Diagram of Streaming Multicast
Image via Wikipedia

Preparation is something I had to learn. While I have always planned, true preparation has always eluded me. I mean to say that the ability some people have for seeing the way things will work out before they do has never been my gift. I have to play my way through everything and push the boundaries in order to get at what is possible. I have to see which questions get asked and which conversations are essential before it all makes sense.

That is why when streaming three concurrent sessions at a conference with two video feeds and one audio feed each, I new that everything would eventually work out. I knew that there would be a plan b that I could put in place. I just didn’t know what that plan b was until I saw it.
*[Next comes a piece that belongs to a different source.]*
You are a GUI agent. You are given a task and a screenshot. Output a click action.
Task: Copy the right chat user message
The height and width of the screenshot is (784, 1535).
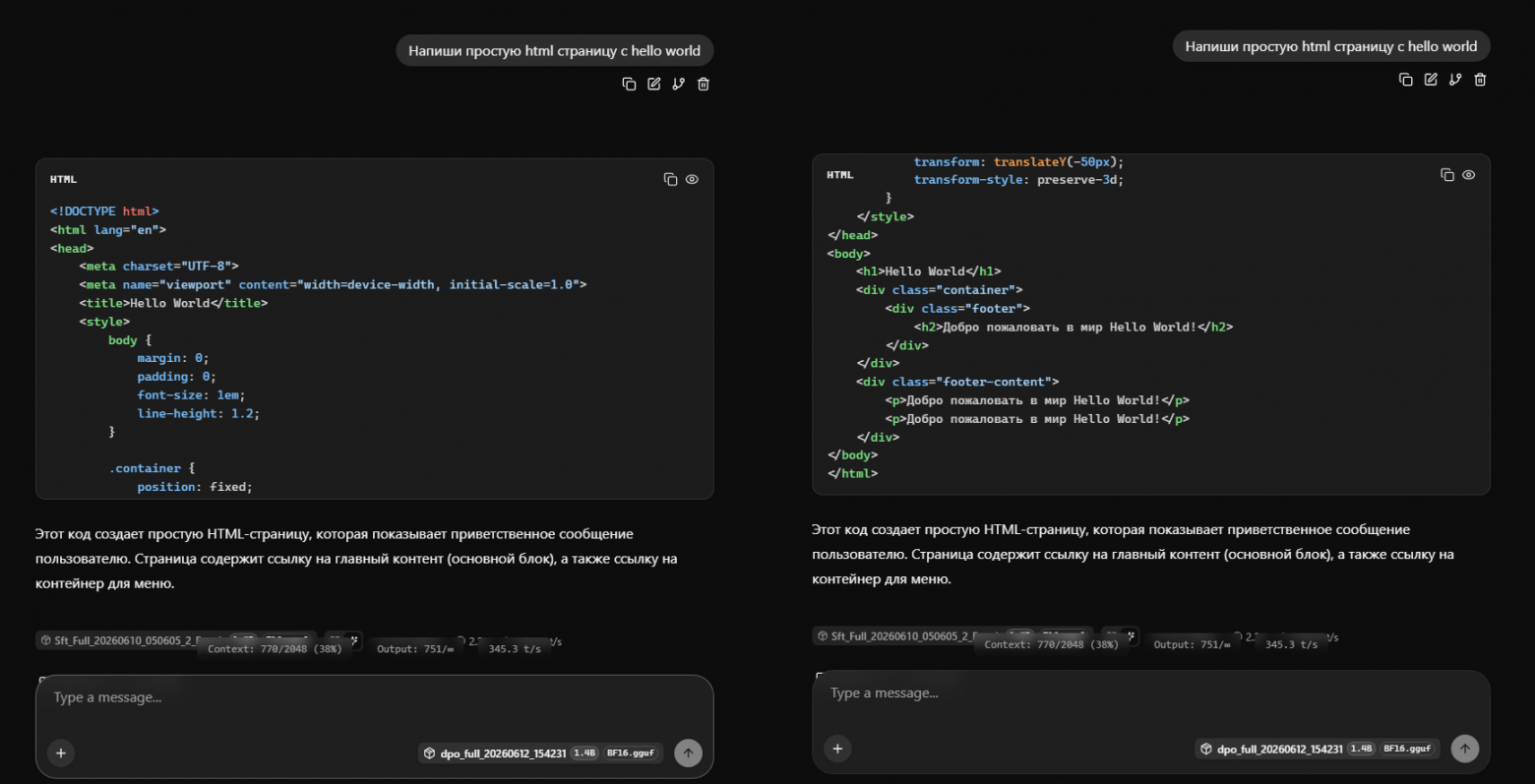tap(1406, 80)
Originally we were going to use rented powerful laptops, but we didn’t have the right converters for our video feed. Then we were going to use our Boinx TV mixer to give the pictures nice overlays, but our own laptops weren’t capable of handling all of the multimedia. We were going to have the audio pumped directly to the mixer but the Ustream broadcaster wasn’t having any of it. Ultimately, we had a great stream being pumped out with both the powerpoints and the live video. This is super nerdy and all, but I think that the plan b we came up with was exactly what we wanted in the first place, but it took us a few revisions to get there.
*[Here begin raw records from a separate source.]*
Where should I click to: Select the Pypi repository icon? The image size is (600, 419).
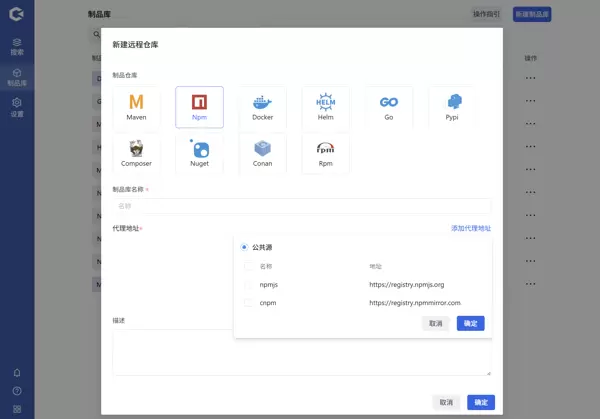point(453,107)
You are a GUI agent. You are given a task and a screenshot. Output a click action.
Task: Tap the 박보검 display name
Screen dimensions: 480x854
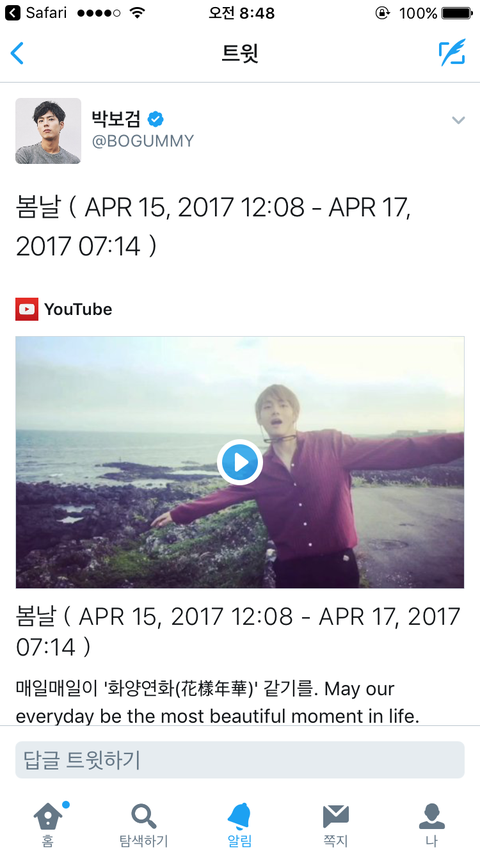[116, 118]
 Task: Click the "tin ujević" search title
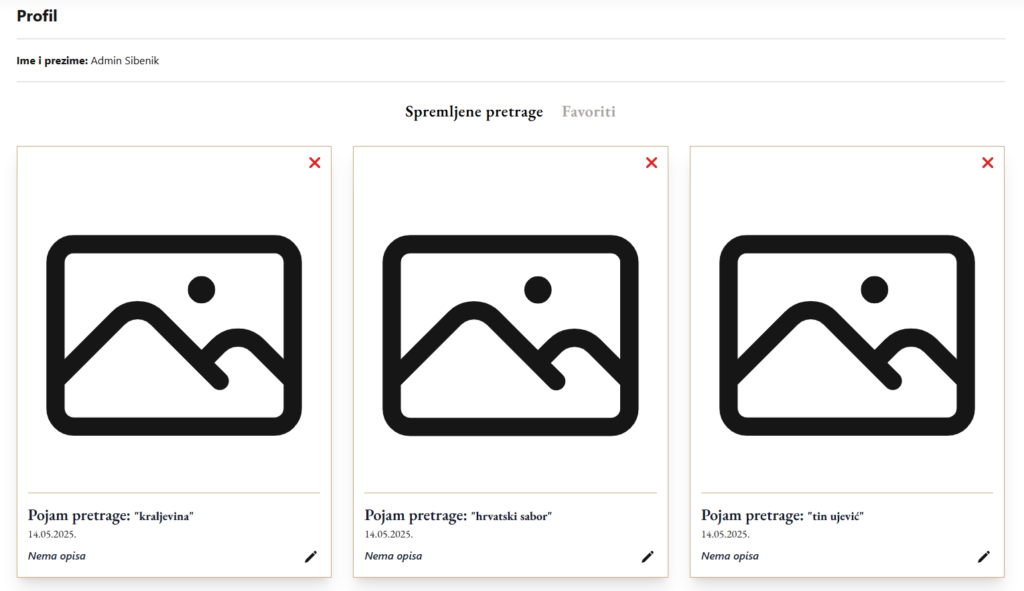(x=782, y=515)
It was the process of finding the plan b that was actually most engaging to me. Knowing that things would work the first time is not interesting to me. It is only through troubleshooting and creating a new solution that I feel valuable. It is about the workaround and the new workflow that everything comes together and I truly learn something.

Which is why I am much more inclined to give my children and the other people that I work with a tool that isn’t specificially meant for the task at hand. Perhaps I don’t have the right one, but more likely I know that it is the process of figuring out just what the tool can do that will bring about the greatest change.
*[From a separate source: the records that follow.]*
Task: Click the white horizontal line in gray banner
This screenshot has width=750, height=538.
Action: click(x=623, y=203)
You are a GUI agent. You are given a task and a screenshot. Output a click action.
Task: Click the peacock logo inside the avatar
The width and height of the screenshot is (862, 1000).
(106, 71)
People say that the iPad isn’t a creation device. By making it into one, I am learning more than if I just accept that limitation.

Some say that blogging is dead. By figuring out how to make my writing alive and valuable to me, I am able to find it’s relevance.

The conventional wisdom is that boomers aren’t interested in a networked workplace (Personal Learning Networks and the like). The plan b is in figuring out where we can go from a place of resistance.

I don’t believe that we are ever done planning for the future, and that includes creating a perpetual plan B. I want to make sure that all of my actions are in the creation of the best possible option for what comes next.

We are not creating the first version of the future. Everything is a revision, a second and third and fourth attempt at getting things right. So long as we keep at it, I know that it will be everything that we need. It may not be what we hoped for, envisioned or prepared for. It will be what we deserve and what we work for. It will be our best plan b. I promise.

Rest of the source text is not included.